── Extract provided

While attending an addiction clinic, a psychiatrist asked me what felt like a series of completely unrelated questions. I’d filled in countless therapist questionnaires over the years, so I didn’t think much of it. At the end of the session, he diagnosed me with ADHD. At the time, I barely processed it because my life was already full of other personal challenges. It wasn’t until months later, when life became quieter, that I began learning what ADHD actually was and realised it had shaped my entire life.
Suddenly, so many memories made sense. School reports describing me as bright but easily distracted. Throwing myself obsessively into new hobbies, only to lose interest just as quickly. Feeling as though I was constantly failing at things I desperately wanted to succeed in. For years I’d judged myself harshly, believing I lacked discipline or simply wasn’t good enough. The diagnosis didn’t excuse my mistakes, but it gave me something I’d never had before – understanding. Instead of criticising myself, I finally learned to show myself compassion.
Around the same time, life demanded that I start again. Sobriety, divorce and rebuilding my future forced me to focus on something I had neglected for decades: myself. I’d spent much of my life people-pleasing, putting everyone else’s needs before my own. It’s a trait I saw in my own father, one I always admired growing up, but one I now understand can be really detrimental to your own happiness. Starting over wasn’t easy, but it gave me permission to make my own wellbeing the priority for the first time.
The journey of sobriety has been one of the most important decisions I’ve ever made. Alcohol doesn’t solve life’s challenges; it only delays facing them. Recovery gave me the clarity to rebuild, to understand myself and to create a life based on honesty instead of escape.
It also taught me that resilience doesn’t mean doing everything alone. For years, asking for help felt like admitting failure. Today I know that reaching out is one of the strongest things any of us can do. None of us are meant to navigate life’s biggest challenges in isolation.

────
── Record excerpts

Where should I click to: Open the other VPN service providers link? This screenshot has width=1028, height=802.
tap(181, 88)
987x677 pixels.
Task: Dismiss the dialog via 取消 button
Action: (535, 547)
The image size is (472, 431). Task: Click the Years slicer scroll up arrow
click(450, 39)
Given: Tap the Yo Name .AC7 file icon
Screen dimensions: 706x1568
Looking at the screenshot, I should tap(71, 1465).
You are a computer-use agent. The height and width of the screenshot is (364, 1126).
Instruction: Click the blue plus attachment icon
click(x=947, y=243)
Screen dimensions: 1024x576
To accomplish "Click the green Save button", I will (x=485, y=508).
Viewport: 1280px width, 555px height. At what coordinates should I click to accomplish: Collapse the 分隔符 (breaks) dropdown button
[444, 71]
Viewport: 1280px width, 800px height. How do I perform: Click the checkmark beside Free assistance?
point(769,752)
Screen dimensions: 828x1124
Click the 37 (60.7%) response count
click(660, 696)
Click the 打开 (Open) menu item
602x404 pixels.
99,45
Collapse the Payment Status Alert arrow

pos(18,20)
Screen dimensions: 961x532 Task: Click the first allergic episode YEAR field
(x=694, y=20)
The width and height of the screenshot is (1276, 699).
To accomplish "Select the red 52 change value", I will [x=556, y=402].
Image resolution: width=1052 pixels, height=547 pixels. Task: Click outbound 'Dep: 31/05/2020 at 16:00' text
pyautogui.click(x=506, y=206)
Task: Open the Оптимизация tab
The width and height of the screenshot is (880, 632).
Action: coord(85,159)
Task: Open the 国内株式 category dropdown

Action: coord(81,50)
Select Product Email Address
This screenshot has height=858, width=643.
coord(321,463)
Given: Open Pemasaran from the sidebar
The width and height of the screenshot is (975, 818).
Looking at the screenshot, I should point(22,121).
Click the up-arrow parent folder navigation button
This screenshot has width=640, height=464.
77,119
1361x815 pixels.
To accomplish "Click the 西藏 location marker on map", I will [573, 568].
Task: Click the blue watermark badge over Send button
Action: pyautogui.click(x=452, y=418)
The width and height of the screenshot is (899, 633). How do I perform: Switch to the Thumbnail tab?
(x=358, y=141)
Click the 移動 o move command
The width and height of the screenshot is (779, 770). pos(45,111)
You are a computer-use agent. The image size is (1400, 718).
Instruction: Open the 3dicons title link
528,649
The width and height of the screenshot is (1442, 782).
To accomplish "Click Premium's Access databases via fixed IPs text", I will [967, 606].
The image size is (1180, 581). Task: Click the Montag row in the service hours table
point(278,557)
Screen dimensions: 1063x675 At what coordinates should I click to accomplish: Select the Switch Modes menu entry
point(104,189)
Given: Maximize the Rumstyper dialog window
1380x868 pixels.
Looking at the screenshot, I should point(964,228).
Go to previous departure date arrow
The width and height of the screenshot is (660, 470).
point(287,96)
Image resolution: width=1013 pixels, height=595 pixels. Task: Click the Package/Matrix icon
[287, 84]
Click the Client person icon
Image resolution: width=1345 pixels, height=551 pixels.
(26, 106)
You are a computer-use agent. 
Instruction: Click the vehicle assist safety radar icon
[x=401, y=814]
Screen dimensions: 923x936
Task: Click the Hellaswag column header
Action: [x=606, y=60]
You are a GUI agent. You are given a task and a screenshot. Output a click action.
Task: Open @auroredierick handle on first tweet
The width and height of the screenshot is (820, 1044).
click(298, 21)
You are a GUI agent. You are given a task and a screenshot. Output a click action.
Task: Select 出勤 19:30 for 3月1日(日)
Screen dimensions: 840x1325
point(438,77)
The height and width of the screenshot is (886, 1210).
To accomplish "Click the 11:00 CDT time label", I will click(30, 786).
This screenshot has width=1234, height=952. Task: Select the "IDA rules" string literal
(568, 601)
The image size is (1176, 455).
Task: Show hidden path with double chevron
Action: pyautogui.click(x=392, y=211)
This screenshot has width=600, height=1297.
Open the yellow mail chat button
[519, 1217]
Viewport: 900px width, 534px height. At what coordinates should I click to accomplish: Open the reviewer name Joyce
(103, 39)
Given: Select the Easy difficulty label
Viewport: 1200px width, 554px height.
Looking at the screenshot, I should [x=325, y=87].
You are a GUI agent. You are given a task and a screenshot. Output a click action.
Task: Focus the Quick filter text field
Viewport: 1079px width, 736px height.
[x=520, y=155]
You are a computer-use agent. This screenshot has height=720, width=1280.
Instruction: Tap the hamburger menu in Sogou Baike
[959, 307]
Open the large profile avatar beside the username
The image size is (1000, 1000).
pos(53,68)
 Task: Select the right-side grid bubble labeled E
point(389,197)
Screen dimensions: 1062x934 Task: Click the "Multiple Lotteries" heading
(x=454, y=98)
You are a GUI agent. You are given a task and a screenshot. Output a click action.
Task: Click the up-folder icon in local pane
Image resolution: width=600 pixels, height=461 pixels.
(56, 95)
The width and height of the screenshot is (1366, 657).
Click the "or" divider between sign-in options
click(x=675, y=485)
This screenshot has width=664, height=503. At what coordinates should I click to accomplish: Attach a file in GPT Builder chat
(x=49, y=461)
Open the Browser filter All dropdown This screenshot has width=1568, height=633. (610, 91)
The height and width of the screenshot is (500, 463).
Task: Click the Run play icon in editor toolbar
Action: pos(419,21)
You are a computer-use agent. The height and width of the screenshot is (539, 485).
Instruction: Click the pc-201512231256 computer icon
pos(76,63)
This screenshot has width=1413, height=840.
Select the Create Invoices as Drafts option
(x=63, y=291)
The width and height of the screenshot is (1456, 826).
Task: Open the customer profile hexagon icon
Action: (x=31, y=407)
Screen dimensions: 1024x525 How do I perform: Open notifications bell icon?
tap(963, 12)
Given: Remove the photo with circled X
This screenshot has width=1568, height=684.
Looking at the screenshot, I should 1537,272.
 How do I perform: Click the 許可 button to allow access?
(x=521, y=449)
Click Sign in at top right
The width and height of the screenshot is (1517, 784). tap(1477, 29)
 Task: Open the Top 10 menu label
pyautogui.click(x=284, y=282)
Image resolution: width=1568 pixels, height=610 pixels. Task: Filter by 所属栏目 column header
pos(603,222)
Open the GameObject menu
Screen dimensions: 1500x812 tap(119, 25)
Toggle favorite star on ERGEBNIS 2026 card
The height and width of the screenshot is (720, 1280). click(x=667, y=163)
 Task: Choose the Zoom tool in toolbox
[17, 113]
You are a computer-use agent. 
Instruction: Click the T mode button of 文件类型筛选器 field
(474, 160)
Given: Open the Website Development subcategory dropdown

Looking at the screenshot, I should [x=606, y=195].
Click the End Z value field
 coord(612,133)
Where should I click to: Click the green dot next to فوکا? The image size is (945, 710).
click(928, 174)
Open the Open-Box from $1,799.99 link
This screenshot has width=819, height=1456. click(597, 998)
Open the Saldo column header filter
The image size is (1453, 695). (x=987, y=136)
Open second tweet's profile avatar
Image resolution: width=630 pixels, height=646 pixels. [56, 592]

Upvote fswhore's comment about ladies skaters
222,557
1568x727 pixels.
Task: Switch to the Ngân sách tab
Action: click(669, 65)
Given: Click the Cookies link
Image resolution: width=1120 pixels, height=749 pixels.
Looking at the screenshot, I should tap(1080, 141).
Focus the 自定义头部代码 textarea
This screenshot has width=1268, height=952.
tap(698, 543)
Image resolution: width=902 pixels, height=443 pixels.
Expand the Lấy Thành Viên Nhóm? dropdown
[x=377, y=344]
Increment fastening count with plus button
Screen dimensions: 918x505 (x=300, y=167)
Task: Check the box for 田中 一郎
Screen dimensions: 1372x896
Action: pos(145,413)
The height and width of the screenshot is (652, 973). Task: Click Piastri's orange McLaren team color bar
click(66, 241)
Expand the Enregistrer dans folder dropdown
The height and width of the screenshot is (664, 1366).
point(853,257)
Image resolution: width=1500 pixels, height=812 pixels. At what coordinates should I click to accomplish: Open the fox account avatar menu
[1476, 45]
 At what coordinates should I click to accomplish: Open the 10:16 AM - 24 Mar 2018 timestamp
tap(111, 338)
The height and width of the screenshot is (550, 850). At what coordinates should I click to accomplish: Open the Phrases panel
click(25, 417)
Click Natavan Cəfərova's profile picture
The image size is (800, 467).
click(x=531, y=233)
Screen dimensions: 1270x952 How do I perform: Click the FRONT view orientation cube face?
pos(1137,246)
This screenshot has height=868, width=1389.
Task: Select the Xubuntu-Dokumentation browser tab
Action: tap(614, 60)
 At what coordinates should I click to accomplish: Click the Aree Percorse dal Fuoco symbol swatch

────

What you need to do:
1) Rewrite the personal account starting at the words "Around the same" and ending after "instead of escape.", changing "father" to "mother".
2) Decide whether each statement agrees with the personal account, and answer yes or no with the deciding words quoted from it: (a) The psychiatrist gave the ADHD diagnosis at the end of the session. (b) The writer understood what ADHD was right after being diagnosed. (c) The writer still sees asking for help as admitting failure.
Use only the personal account as your source.

Responses for each task:
1)
Around the same time, life demanded that I start again. Sobriety, divorce and rebuilding my future forced me to focus on something I had neglected for decades: myself. I’d spent much of my life people-pleasing, putting everyone else’s needs before my own. It’s a trait I saw in my own mother, one I always admired growing up, but one I now understand can be really detrimental to your own happiness. Starting over wasn’t easy, but it gave me permission to make my own wellbeing the priority for the first time.
The journey of sobriety has been one of the most important decisions I’ve ever made. Alcohol doesn’t solve life’s challenges; it only delays facing them. Recovery gave me the clarity to rebuild, to understand myself and to create a life based on honesty instead of escape.

2)
(a) Yes: "At the end of the session, he diagnosed me with ADHD."
(b) No: "It wasn’t until months later, when life became quieter, that I began learning what ADHD actually was"
(c) No: "Today I know that reaching out is one of the strongest things any of us can do."